_TEXTABSCHNITT_
Nils Thal: „In Charkiw kam ich ehrenamtlich als Feuerwehrmann auf einer Feuerwache zum Einsatz. Weiter habe ich auch als Ausbilder, Rettungssanitäter und beim Verteilen von Lebensmitteln geholfen. Ich habe mir aber auch weitere Aufgaben gesucht. Als dringend nötig empfand ich z.B. die unabhängige Dokumentation von mutmaßlichen Kriegsverbrechen, die durch Menschen aus dem Ausland gewährleistet wird.“

fcn.de: Kannst du uns etwas von deinen Eindrücken vor Ort berichten?

Nils Thal: „Als ich Anfang Mai abends in Charkiw angekommen war, kam ich mir vor wie in einer Geisterstadt. Die Straßen waren menschenleer, die Laternen ohne Licht, die Häuser waren ebenfalls dunkel und viele davon beschädigt. Es herrschte eine unheimliche Stille, die nur durch das ein oder andere rasende Auto durchschnitten oder durch die dumpfen Schläge der Artillerie gestört wurde. Ich hatte deshalb ein sehr mulmiges Gefühl. In der ersten Woche gab es nachts andauernde Artilleriegefechte mit sehr vielen dumpfen Schlägen. Manche Detonationen waren nah genug, dass das Dach vibriert hat. Stark beschäftigt hatte mich auch die Frage, wie lange es überhaupt noch möglich wäre, im Notfall aus der Stadt zu fliehen. Als ich in Charkiw war, habe ich viele Menschen in langen Schlangen an Lebensmittel-Ausgaben stehen sehen. Ich habe auch mit verschiedenen NGOs Lebensmittel-Pakete an verschiedene Unterkünfte verteilt. Die Infrastruktur, also z.B. Schulen, Krankenhäuser, Elektrizitätswerk und Lebensmittellager schienen im Visier russischer Angriffe. Wenn ich heute die investigative Presse verfolge, dann wird mir klar, dass die Versorgung im Prinzip noch schwieriger werden wird. Ich befürchte, dass viele Menschen in der Ukraine einen bitterkalten kontinentalen Winter vor sich haben werden. Deshalb glaube ich, dass viel Hilfe nötig sein wird, um eine humanitäre Katastrophe zu verhindern.“

fcn.de: Planst du, wieder zurück in die Ukraine zu gehen und dort ehrenamtlich zu helfen?

Nils Thal: „Die humanitäre Lage in Charkiw und Region hat sich nach meiner Rückreise weiter zugespitzt und die Kollegen sind weiterhin ausgelastet. Ich glaube, sie brauchen dringend mehr Hilfe und ich befürchte, dass sich dies auch nicht so schnell ändern wird. Daher werde ich schnellstmöglich wieder in die Ostukraine reisen, um meine humanitäre Hilfe vor Ort fortzusetzen.“

fcn.de: Wie kam der Kontakt mit dem Club zustande?

_EXTRAHIERTE DATEN_
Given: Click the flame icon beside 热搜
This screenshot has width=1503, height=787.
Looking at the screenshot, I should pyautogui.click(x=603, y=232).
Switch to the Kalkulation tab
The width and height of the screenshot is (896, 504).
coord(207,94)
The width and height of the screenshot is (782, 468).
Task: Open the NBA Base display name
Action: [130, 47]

_ANFORDERUNG_
Gib den Abschnitt des Interviews über den Einsatz in Charkiw wortgetreu wieder, der mit den Worten „fcn.de: Planst du, wieder“ beginnt und mit „dem Club zustande?“ endet. Die Datensätze werden hierfür nicht benötigt.

_LÖSUNG_
fcn.de: Planst du, wieder zurück in die Ukraine zu gehen und dort ehrenamtlich zu helfen?

Nils Thal: „Die humanitäre Lage in Charkiw und Region hat sich nach meiner Rückreise weiter zugespitzt und die Kollegen sind weiterhin ausgelastet. Ich glaube, sie brauchen dringend mehr Hilfe und ich befürchte, dass sich dies auch nicht so schnell ändern wird. Daher werde ich schnellstmöglich wieder in die Ostukraine reisen, um meine humanitäre Hilfe vor Ort fortzusetzen.“

fcn.de: Wie kam der Kontakt mit dem Club zustande?